Work required: Every record must come back exactly as given.

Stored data

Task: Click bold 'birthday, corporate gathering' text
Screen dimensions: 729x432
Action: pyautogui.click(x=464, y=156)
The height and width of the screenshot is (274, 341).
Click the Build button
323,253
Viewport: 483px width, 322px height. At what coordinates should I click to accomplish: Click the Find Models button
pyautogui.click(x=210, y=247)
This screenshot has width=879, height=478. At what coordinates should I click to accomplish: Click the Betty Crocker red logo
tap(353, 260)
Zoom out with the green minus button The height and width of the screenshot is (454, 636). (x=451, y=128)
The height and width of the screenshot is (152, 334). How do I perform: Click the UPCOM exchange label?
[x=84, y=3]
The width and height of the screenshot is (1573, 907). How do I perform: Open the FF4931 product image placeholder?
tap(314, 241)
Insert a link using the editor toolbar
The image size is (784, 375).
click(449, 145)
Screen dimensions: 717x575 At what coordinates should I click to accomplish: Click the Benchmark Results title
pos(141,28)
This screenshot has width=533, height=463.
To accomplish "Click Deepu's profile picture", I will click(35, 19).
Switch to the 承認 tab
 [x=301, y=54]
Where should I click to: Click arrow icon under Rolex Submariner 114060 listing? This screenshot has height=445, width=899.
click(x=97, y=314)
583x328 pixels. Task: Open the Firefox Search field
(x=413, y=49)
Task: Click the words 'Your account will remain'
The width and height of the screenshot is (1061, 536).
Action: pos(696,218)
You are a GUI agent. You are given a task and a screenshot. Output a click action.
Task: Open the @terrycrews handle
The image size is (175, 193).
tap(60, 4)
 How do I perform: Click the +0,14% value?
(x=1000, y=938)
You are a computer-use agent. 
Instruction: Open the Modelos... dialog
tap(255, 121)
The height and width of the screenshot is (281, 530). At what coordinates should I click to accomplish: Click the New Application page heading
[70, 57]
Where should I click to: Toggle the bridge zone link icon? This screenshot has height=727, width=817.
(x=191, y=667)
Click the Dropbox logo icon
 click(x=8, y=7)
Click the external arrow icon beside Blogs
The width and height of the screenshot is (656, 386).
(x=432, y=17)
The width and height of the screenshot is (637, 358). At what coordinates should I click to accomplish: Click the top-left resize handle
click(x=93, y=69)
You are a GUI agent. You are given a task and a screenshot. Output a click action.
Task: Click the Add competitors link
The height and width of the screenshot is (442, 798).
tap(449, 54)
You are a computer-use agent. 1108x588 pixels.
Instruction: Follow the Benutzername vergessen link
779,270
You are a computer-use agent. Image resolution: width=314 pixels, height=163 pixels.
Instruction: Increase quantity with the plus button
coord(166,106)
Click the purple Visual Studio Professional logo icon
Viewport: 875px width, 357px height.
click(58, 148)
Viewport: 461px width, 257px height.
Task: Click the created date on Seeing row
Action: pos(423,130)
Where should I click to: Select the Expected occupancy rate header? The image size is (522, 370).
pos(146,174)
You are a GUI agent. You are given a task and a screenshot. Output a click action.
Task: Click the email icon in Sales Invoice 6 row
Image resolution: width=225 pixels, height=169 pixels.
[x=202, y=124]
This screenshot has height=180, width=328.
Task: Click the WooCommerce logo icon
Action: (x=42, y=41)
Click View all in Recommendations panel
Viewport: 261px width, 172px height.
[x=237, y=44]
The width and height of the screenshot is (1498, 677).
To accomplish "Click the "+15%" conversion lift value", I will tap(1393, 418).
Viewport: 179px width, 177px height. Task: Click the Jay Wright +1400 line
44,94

Output of the exercise:
Task: Click bold 'birthday, corporate gathering' text
Screen dimensions: 729x432
Action: pyautogui.click(x=464, y=156)
The height and width of the screenshot is (274, 341).
Click the Build button
323,253
Viewport: 483px width, 322px height. At what coordinates should I click to accomplish: Click the Find Models button
pyautogui.click(x=210, y=247)
This screenshot has width=879, height=478. At what coordinates should I click to accomplish: Click the Betty Crocker red logo
tap(353, 260)
Zoom out with the green minus button The height and width of the screenshot is (454, 636). (x=451, y=128)
The height and width of the screenshot is (152, 334). How do I perform: Click the UPCOM exchange label?
[x=84, y=3]
The width and height of the screenshot is (1573, 907). How do I perform: Open the FF4931 product image placeholder?
tap(314, 241)
Insert a link using the editor toolbar
The image size is (784, 375).
click(449, 145)
Screen dimensions: 717x575 At what coordinates should I click to accomplish: Click the Benchmark Results title
pos(141,28)
This screenshot has width=533, height=463.
To accomplish "Click Deepu's profile picture", I will click(35, 19).
Switch to the 承認 tab
 [x=301, y=54]
Where should I click to: Click arrow icon under Rolex Submariner 114060 listing? This screenshot has height=445, width=899.
click(x=97, y=314)
583x328 pixels. Task: Open the Firefox Search field
(x=413, y=49)
Task: Click the words 'Your account will remain'
The width and height of the screenshot is (1061, 536).
Action: pos(696,218)
You are a GUI agent. You are given a task and a screenshot. Output a click action.
Task: Open the @terrycrews handle
The image size is (175, 193).
tap(60, 4)
 How do I perform: Click the +0,14% value?
(x=1000, y=938)
You are a computer-use agent. 
Instruction: Open the Modelos... dialog
tap(255, 121)
The height and width of the screenshot is (281, 530). At what coordinates should I click to accomplish: Click the New Application page heading
[70, 57]
Where should I click to: Toggle the bridge zone link icon? This screenshot has height=727, width=817.
(x=191, y=667)
Click the Dropbox logo icon
 click(x=8, y=7)
Click the external arrow icon beside Blogs
The width and height of the screenshot is (656, 386).
(x=432, y=17)
The width and height of the screenshot is (637, 358). At what coordinates should I click to accomplish: Click the top-left resize handle
click(x=93, y=69)
You are a GUI agent. You are given a task and a screenshot. Output a click action.
Task: Click the Add competitors link
The height and width of the screenshot is (442, 798).
tap(449, 54)
You are a computer-use agent. 1108x588 pixels.
Instruction: Follow the Benutzername vergessen link
779,270
You are a computer-use agent. Image resolution: width=314 pixels, height=163 pixels.
Instruction: Increase quantity with the plus button
coord(166,106)
Click the purple Visual Studio Professional logo icon
Viewport: 875px width, 357px height.
click(58, 148)
Viewport: 461px width, 257px height.
Task: Click the created date on Seeing row
Action: pos(423,130)
Where should I click to: Select the Expected occupancy rate header? The image size is (522, 370).
pos(146,174)
You are a GUI agent. You are given a task and a screenshot. Output a click action.
Task: Click the email icon in Sales Invoice 6 row
Image resolution: width=225 pixels, height=169 pixels.
[x=202, y=124]
This screenshot has height=180, width=328.
Task: Click the WooCommerce logo icon
Action: (x=42, y=41)
Click View all in Recommendations panel
Viewport: 261px width, 172px height.
[x=237, y=44]
The width and height of the screenshot is (1498, 677).
To accomplish "Click the "+15%" conversion lift value", I will tap(1393, 418).
Viewport: 179px width, 177px height. Task: Click the Jay Wright +1400 line
44,94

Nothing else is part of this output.